I would like to invite the @tutor-maintainers to this conversation, especially those supporting tutor plugins related to OpenedX IDA’s:

  • A refactoring was applied to the tutor-contrib-pod-autoscaling(tcpa) plugin to facilitate the HPA integration in different OpenedX services. Please check the thread to have a better context.
  • The re-factory implements a new filter that defines a static dictionary with default HPA values for the most important OpenedX services (LMS, CMS, and celery workers). This dictionary can be modified by hooking into the filter and adding/modifying/removing elements. Other Tutor plugins can hook into the filter and add their own HPA values for the corresponding IDA’s. It prevents having too many configuration values in the same plugin which can make it difficult to maintain.
  • As @gabor pointed out in his comment, an additional plugin is required to modify the filter values since they were statically defined. And changing the HPA values is a trivial operation during the performance tuning phase of a medium to large OpenedX installation. This means that, in addition to installing tcpa, an extra plugin is required to adjust the HPA values which leads to a dependency chain issue caused by this filter approach.

This is a discussion of too many settings to maintain VS Tutor plugin dependency chain hard to maintain (plugin user/operator). I think the alternative @gabor proposes allows us to decide between the two: either use a tpca configuration to override the default filter content or have plugins to hook into the filter and change the content. We’ll modify the PR to enable this behavior and will improve the documentation.

We would like to have as much feedback as possible to hopefully release these changes for the Redwood OpenedX release. I would like to ask the @tutor-maintainers maintaining IDA’s like Forum, Discovery, and others: do you see any potential on hooking from your plugins to this new tpca filter to add the HPA feature? Do you see blockers or impediments to implement this approach?

I know @bmedx is interested in using pod-autoscaling for Aspects, I’m interested on hearing what you think. I think that as long as a tutor python plugin can be created on the plugins folder, operators could easily use it. Leaving the operation/development to tutor plugin developers may not be the right way to solve this problem as we will increase the dependency chain and operators will be more in context to tune their values according to their needs.

I understand your point of view, but I think that in practice this works fine. Anyone who is going to implement HPA is going to tune the heck of their k8s deployment anyway, so they will most likely already have a tutor plugin to customize their platform.

The question that you need to ask is: what API do you want to expose for your end users? There are many options. For instance:

  1. Implementing a tutor plugin
  2. tutor hpa set '{"lms": "cpu_request": 0.5}'
  3. Override defaults in hpa-overrides.yml
  4. export HPA_OVERRIDES='{"lms": "cpu_request": 0.5}'

For now, only option 1 exists. You need to decide what API you want, and then implement your plugin in a way that supports it.

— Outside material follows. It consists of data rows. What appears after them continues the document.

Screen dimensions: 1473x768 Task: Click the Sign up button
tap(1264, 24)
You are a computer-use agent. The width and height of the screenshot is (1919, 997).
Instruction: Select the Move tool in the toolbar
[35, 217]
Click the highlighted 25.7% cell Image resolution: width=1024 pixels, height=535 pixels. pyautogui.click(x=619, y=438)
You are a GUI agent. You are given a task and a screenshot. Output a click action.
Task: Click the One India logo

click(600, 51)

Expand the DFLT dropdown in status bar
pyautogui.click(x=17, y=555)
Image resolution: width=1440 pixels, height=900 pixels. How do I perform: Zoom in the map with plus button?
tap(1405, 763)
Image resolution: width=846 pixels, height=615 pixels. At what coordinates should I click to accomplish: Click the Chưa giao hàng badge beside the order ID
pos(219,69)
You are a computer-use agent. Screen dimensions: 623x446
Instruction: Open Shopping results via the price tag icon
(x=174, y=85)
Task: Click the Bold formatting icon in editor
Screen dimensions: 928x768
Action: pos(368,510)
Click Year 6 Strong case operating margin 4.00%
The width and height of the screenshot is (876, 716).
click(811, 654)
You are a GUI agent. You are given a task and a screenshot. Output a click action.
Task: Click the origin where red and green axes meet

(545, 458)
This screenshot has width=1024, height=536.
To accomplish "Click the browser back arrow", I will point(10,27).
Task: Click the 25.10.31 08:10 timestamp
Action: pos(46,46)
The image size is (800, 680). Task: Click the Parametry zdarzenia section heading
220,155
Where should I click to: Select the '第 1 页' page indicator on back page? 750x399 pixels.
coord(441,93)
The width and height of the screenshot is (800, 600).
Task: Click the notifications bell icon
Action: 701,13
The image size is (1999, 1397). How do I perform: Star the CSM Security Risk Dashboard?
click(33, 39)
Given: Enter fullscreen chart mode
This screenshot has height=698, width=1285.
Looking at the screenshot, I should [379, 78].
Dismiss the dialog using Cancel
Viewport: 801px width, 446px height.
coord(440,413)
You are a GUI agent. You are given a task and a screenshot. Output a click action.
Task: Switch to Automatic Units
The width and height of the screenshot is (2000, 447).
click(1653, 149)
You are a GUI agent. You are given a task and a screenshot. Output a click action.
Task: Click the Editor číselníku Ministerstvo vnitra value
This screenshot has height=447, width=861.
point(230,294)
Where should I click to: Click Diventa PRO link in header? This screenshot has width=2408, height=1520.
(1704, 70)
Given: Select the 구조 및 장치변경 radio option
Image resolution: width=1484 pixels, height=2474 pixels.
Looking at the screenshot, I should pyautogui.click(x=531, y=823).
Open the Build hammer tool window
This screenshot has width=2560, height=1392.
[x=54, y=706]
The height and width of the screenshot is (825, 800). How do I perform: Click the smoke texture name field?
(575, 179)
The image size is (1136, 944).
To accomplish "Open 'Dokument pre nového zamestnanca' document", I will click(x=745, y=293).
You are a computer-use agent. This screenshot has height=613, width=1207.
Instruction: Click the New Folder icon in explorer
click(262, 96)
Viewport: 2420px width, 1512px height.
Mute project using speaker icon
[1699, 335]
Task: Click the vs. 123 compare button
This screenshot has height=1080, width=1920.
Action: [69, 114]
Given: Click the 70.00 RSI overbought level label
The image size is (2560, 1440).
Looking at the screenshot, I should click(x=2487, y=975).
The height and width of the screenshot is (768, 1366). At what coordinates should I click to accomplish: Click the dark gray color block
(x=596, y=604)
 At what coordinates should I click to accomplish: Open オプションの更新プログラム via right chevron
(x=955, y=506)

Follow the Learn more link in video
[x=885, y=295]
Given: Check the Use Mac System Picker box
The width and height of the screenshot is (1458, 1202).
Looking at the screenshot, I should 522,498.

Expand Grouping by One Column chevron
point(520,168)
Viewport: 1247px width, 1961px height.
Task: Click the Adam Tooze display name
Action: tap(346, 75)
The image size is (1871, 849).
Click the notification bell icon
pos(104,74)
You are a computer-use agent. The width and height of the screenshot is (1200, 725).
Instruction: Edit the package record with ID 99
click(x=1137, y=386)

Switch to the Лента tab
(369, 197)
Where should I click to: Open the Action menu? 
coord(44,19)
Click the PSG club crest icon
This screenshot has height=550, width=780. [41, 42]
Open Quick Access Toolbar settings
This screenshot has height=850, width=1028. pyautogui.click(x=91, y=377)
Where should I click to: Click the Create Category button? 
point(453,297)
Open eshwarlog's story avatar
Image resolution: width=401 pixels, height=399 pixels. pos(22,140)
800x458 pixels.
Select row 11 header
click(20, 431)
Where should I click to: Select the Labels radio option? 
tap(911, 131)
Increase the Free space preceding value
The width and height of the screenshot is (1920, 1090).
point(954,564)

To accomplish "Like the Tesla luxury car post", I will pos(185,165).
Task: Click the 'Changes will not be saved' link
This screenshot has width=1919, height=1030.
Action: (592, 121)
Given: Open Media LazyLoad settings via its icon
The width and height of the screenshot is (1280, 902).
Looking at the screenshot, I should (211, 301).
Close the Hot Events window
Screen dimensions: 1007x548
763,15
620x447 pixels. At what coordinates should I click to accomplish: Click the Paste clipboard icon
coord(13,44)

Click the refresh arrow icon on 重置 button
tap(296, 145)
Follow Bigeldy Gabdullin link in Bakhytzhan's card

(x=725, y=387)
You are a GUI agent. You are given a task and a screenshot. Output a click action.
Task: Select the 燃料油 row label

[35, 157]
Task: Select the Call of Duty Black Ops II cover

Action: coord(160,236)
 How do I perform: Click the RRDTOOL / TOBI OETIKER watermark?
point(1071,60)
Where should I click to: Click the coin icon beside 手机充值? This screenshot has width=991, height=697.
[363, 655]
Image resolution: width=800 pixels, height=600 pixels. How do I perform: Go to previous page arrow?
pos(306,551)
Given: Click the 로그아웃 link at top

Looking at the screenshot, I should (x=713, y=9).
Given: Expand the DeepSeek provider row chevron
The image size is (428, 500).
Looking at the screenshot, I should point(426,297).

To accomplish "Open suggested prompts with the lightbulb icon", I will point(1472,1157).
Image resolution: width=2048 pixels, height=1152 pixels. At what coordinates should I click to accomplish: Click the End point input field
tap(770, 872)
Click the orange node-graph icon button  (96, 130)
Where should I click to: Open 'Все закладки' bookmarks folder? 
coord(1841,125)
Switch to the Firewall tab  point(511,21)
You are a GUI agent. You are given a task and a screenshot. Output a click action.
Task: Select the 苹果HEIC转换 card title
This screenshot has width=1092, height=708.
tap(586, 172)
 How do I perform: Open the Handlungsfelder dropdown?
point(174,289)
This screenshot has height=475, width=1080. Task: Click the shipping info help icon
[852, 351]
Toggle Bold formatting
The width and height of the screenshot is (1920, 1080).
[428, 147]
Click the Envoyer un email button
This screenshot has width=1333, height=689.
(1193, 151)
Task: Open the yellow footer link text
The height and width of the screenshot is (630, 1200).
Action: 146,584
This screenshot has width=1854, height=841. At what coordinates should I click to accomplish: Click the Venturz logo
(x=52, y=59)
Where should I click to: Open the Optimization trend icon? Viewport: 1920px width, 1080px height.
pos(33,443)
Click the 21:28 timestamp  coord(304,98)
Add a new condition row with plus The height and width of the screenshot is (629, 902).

I moved the original PR to the Redwood upgrade PR. @gabor would you mind taking a look at the new PR? The idea is to have the new implementation ready for Redwood as indicated here

Since Redwood was already released, we’ve merged the filter implementation in the pod autoscaling plugin. It is available in the latest plugin release. Thanks all for your comments and contributions to this effort.